• AUFGABENSTELLUNG:
Führen Sie den Text über das Rechtsextremismus-Barometer in Österreich im Anschluss an seinen letzten Satz fort.

• TEXTAUSZUG:
Dieser Artikel ist ein Versuch, einige Inhalte des Rechtsextremismus-Barometers darzustellen. Ich wechsle von den Studienergebnissen zu gesellschaftlichen Ereignissen und Inhalten der letzten Jahrzehnte. Ein Versuch von mir, die weiteren Entwicklungen der rechtspopulistischen und rechtsextremen Stömungen, dem gegenüber zu stellen. Ausserdem versuche ich solidarische, sozialdemokratische und gewerkschaftliche Handlungsfelder darzustellen.

Mit Jörg Haider spülte es 1986 deutschnationale Elemente und die weitere Manifestierung des rechtsextremen Lagers an die poltische Öffentlichkeit Österreichs Jörg Haider gehört meiner Generation an. Wir sind in einer politischen Landschaft aufgewachsen, die vom Verfall politischer Überzeugung geprägt war. Das „Sozialistische“ wanderte zunehmend aus der sozial demokratischen Partei aus, das Honoratioren- und Potentatentum der bürgerlichen Partei konnte nur für Strenggläubige etwas „Christliches“ an sich haben. Was blieb, war eine politische Hülsensprache, Beteuerungen und Behauptungen, die zumeist von der Wirklichkeit widerlegt wurden. Ein Teil meiner Generation hat sich von diesem sprachlichen und optischen Erscheinungsbild des „Politischen“ angewidert abgewandt und versuchte, politisch „zu sein“. Haider ist einen anderen Weg gegangen. Er übertrumpfte seine Lehrmeister. […] Der Bodensatz dieses Gequatsches entspricht faschistischen Denk- und Sprachstrukturen. […] er betreibt vielmehr die Gleichzeitigkeit sich ständig widersprechender Aussagen.“1

Die Studie versucht, das rechtsextreme Potential als Syndrom2 von antidemokratischen Einstellungen und der der Ungleichwertigkeit der österreichischen Wohnbevölkerung abzuleiten. Dabei wird das rechtsextreme gesellschaftliche Bedrohungspotenzial Österreichs untersucht.

Die Führerkultur in Österreich

Die Zustimmung zu einem “Führer, der Österreich zum Wohle aller mit starker Hand regiert”, wurde in Österreich erheblich öfter bejaht – siehe Darstellung rechts. Auch die Ansicht, Österreich3 sei “durch die Ausländer:innen in einem gefährlichen Ausmaß überfremdet” und auch die den Antisemitismus messenden Fragen und Aussagen, dass “der Einfluss der Juden auch heute noch zu groß” sei, finden in Österreich wesentlich höhere Zustimmungswerte wie in Deutschland.

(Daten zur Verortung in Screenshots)

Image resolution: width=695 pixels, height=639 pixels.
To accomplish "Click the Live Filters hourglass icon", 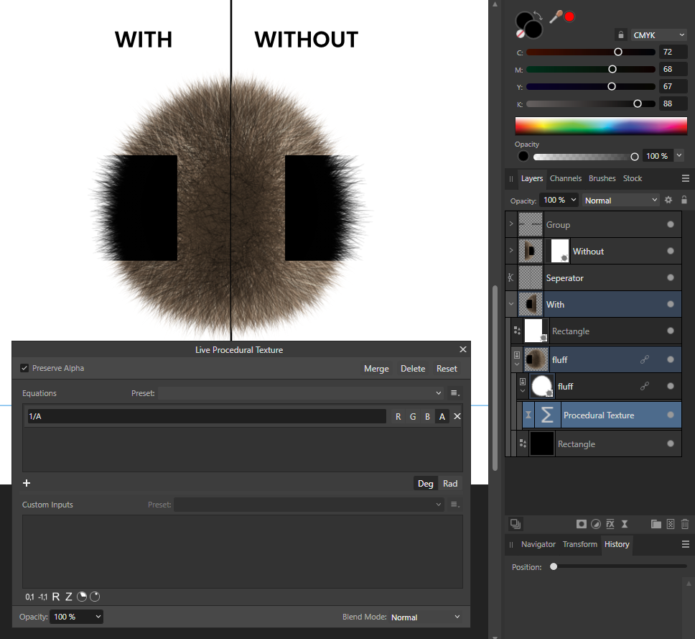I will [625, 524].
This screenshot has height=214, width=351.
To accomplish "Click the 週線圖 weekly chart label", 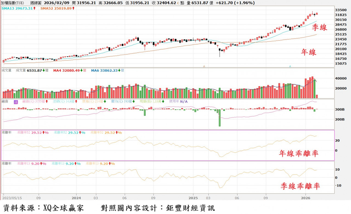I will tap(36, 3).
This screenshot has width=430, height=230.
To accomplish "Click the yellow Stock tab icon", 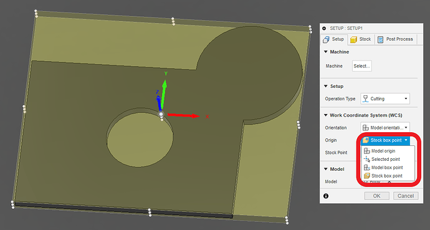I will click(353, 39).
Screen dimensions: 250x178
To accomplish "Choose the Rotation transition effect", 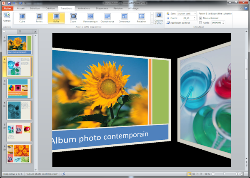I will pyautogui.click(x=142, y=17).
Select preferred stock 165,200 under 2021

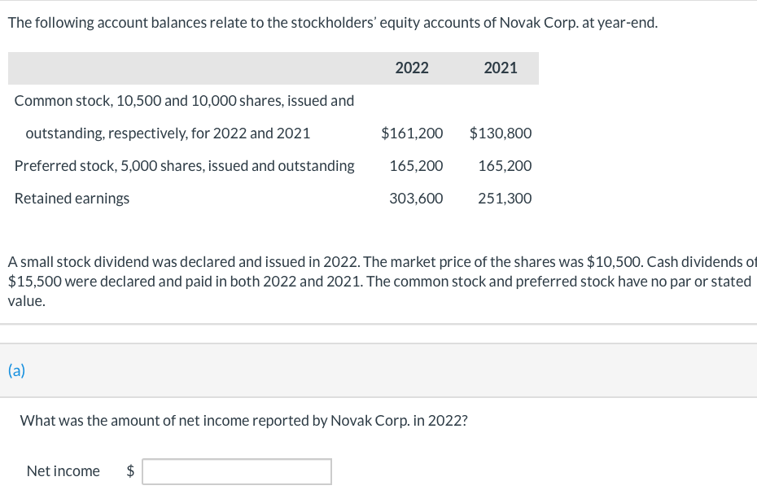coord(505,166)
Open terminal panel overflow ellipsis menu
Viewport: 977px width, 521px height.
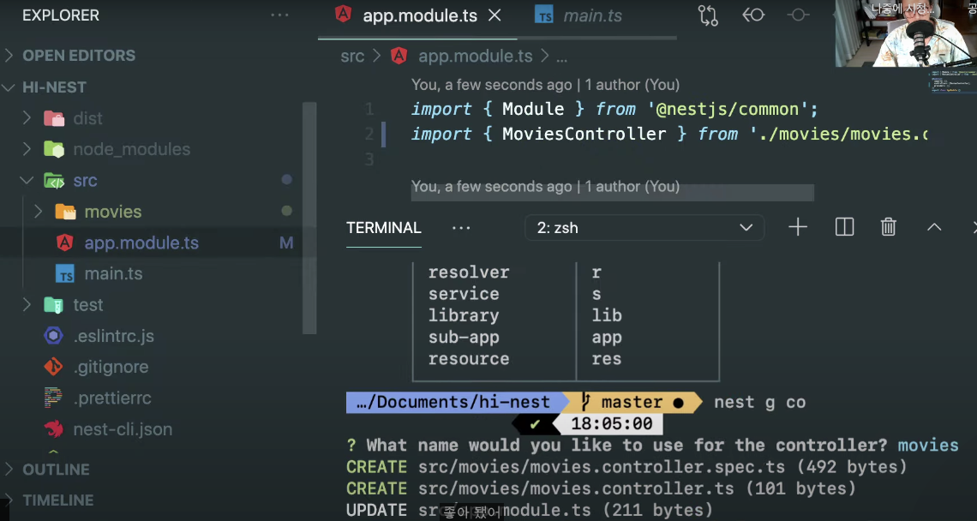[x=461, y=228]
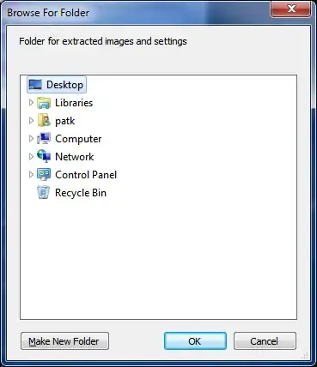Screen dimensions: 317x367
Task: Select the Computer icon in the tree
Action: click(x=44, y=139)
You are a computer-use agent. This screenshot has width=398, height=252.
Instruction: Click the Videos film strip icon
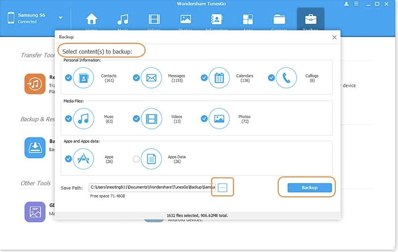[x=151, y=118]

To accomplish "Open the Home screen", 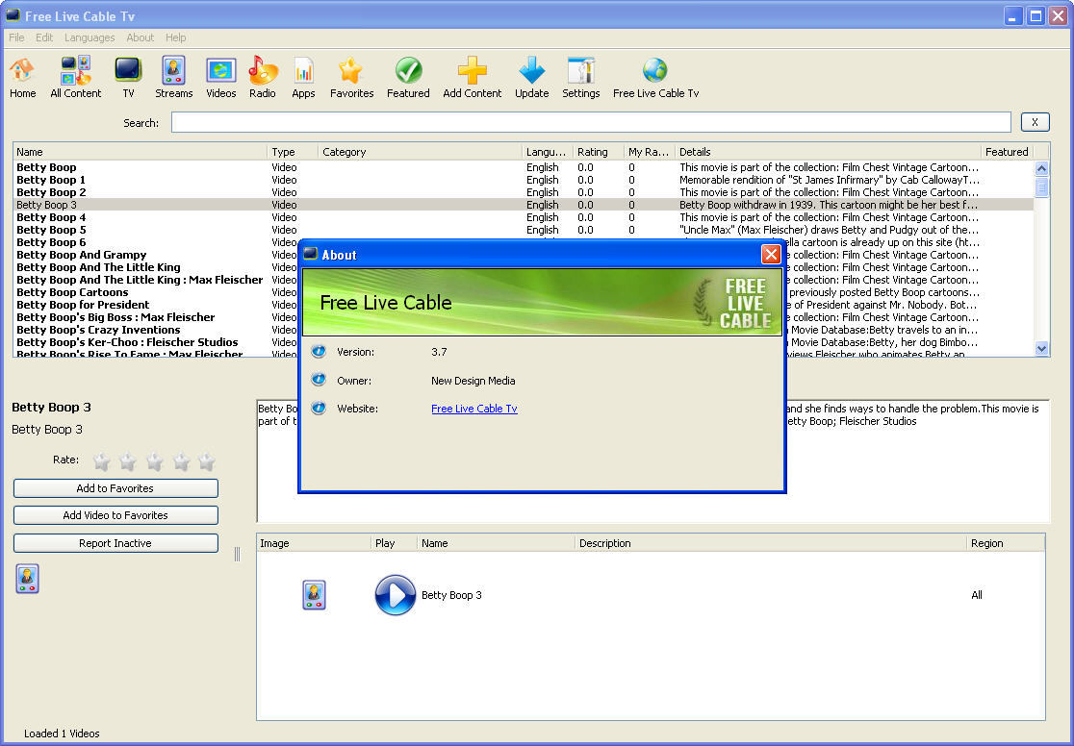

• LÖSUNG:
Dieser Hang zum »starken Mann« hat seine Wurzeln in der österreichischen Monarchie, im autoritären Ständestaat und natürlich in den Jahren des Nationalsozialismus, auch in der fehlenden „Re-Education“ nach 19454. Ausserdem gibt es in vielen Institutionen und Organisationen nach wie vor patriarchale und hierarchische Strukturen, in denen Mitwirkung oder Mitenscheidung der Mitglieder selten bis gar nicht gegeben ist.

Es braucht entsprechende kämpferische Interessenvertretungen mit mündigen Mitgliedern mit demokratischem Bewusstsein. Die Gewerkschaften bieten kaum aktive Mitwirkungs- und Mitbestimmungsmöglichkeiten an. Fast alle ihrer Bildungsmaßnahmen sind dem Kader oder Funktionär:innen vorbehalten. Für Mitglieder gibt es selten, eigentlich fast gar keine interessenspolitische Weiterbildungsmöglichkeit. Dieses Betätigungsfeld wird den Rechten, der FPÖ und dubiosen Verschwörungsvereinen überlassen mit ihren scheinbaren Beteiligungsmöglichkeiten. Eine klassische Strategie des Rechtsextremismus. Erste Brüche werden mittlerweile klar sichtbar. Im Betrieb wird noch der “rote Betriebsrat” gewählt, in der Gemeinde die FPÖ.5

Soziale Sicherheit für unsere Leut‘ stand einst zu lesen. Und: Sie sind gegen IHN. Weil ER für EUCH ist. Schon lange ein Klassiker der etablierten rechten Kraft in Österreich, der FPÖ.

Wenn wir das Feld hier nicht den Rechten überlassen wollen, braucht es mehr als dringend gewerkschaftliche Bildungsmaßnahmen eingebettet in Organisationesentwicklungsprozesse hin zu mehr internen Beteiligungs- und Mitbestimmungsprozessen. Dazu braucht es Führungsebenen in den Gewerkschaften, die mutig und mit großem Vertrauen die Funktionär:innen und Mitglieder aktivieren.

Verbreitung von rechtsextremen Einstellungen in Österreich

Soziale Dominanzorientierung (SDO)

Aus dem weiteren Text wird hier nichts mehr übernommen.